A dificuldade foi enorme. Não sei se faço isso de novo na vida, pois é muito difícil escolher sem excluir. Vi 100 vídeos para escolher as atrações nacionais. Os internacionais são decisões compartilhadas pelo Circuito Brasileiro de Festivais Internacionais de Dança. Pensei em vir antes ao Recife, me apresentar para a classe de dança e a imprensa, mas não deu tempo. A maioria dos espetáculos não pude ver pessoalmente, o que é uma dificuldade a mais, pois nos vídeos não há a presença do público, o contexto, em que teatro, cidade, região do país, e são pontos que contam. Mas pedi aconselhamento e informações a pessoas em que confiava, antes de tomar as decisões. Fiquei algumas noites sem dormir antes de decidir.
Qual a temática específica delineada para o Festival de Dança este ano?
Fizemos a opção por não ter um tema tão delimitado, pois o ponto principal é o criador e o que ele tem a dizer através de suas obras. Como ele fala e interage com o mundo contemporâneo. O encontro destas obras com o público é que vai dizer se foi o melhor caminho. Incluir certos grupos ou artistas no festival é motivá-los a crescer, é colocá-los para se expor na frente de curadores, programadores, diretores, outros bailarinos.
Afinal, este é um festival de dança contemporânea?
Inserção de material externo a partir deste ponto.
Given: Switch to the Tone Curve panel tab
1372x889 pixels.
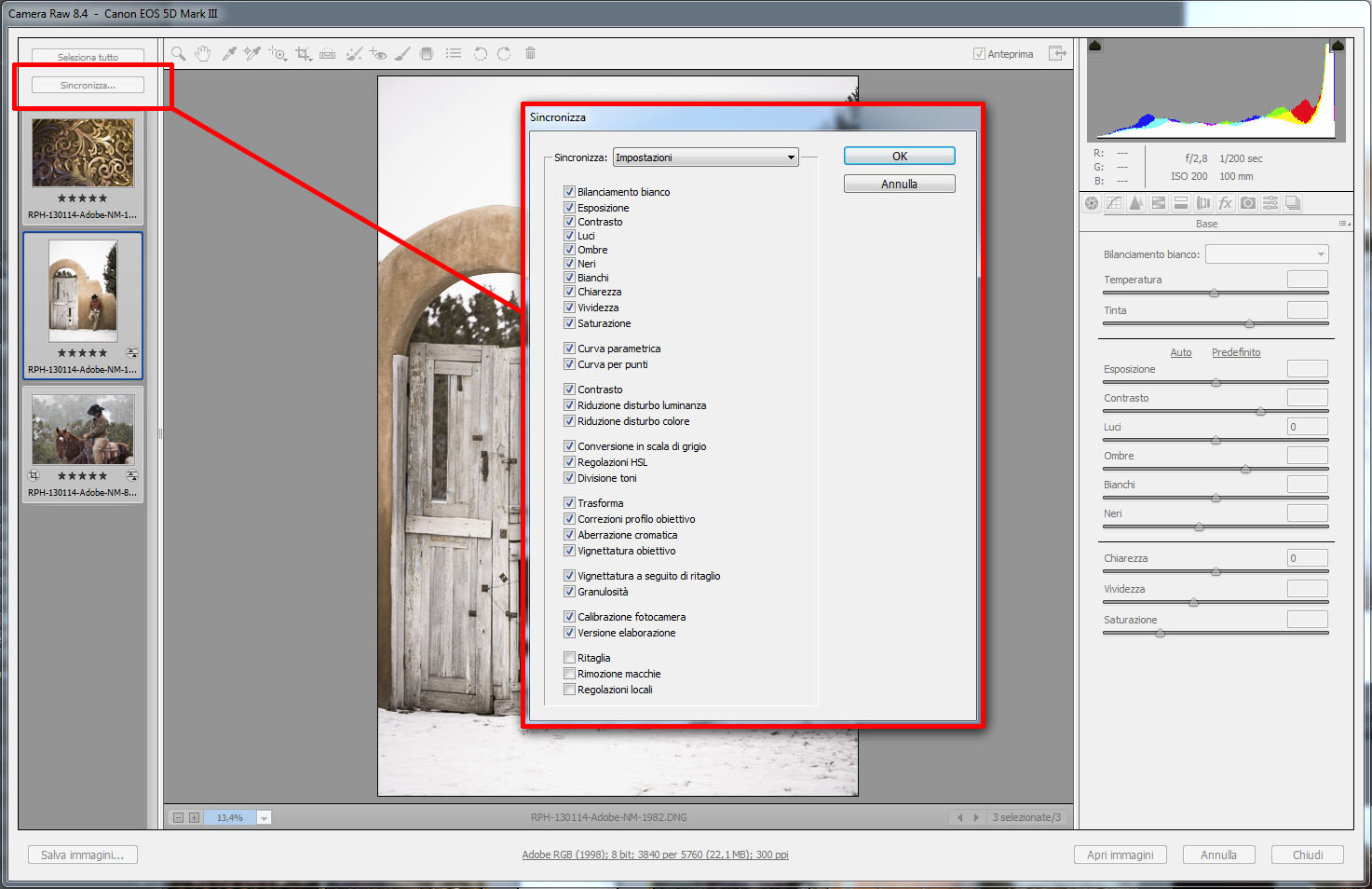Looking at the screenshot, I should point(1114,203).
Ou não?
Existe uma incompreensão sobre o que é dança contemporânea. É um pequeno equívoco, pois as pessoas encaram como um estilo, igual ao jazz ou a dança folclórica. Mas o contemporâneo é a dança de hoje, num mundo conectado, dominado pela tecnologia. É qualquer dança que realmente discute questões atuais, sobre forma e conteúdo, de Recife, Helsinki (Finlândia) e Havana. Poderia ser o palco nu, o corpo nu, sem música, alguém usando uma fita crepe. Mas são apenas pontos de contato, não existe um menu definido. A dança contemporânea se caracteriza pela instabilidade, simultaneidade de ações em diferentes camadas, a quebra de normas e regras, a discussão das próprias referências. É a percepção deum mundo onde tudo acontece muito rápido. Onde dirigimos, tomamos uma Coca-cola e falamos ao celular ao mesmo tempo.
A programação planejada para o Nascedouro de Peixinhos e o Teatro Barreto Júnior ficou de fora este ano. O que aconteceu?
Elas foram cortadas por problemas de verbas. Alguns grupos até já haviam sido contactados. Precisamos encarar que o Brasil é assim, mas não adianta estigmatizar o Nordeste só como o lugar de verba insuficiente, de estouro no orçamento. Precisamos lidar de maneira coerente e honesta com estas dificuldades.
Como foi o critério para ocupação dos quatro teatros que abrigam a programação?
Fizemos a logística de modo que tivéssemos uma programação enxuta, com um grupo internacional e outro do Recife em cada teatro. Mas o mérito desta decisão de desierarquizar os espaços é de Arnaldo (Siqueira, coordenador do festival).
Qual a principal semente que o festival deixa para os artistas da cidade?
Vejo o evento de maneira bastante positiva e o Recife está de parabéns, pois é um ganho para a classe artística sediar um festival nestes moldes. O que fica são as parcerias e intercâmbios travados durante estes dez dias. Em 2009, por exemplo, está sendo organizado por Valéria Vicente e Marcelo Sena um encontro de coletivos, aqui no Recife. No Piauí, percebo que é mais fácil trazer os artistas internacionais, mas estamos nos estruturando para receber os do Nordeste também. No Núcleo do Dirceu, convidamos cerca de 15 artistas internacionais e acabamos de receber o Rafael Alvarez, através do Instituto Camões, de Portugal.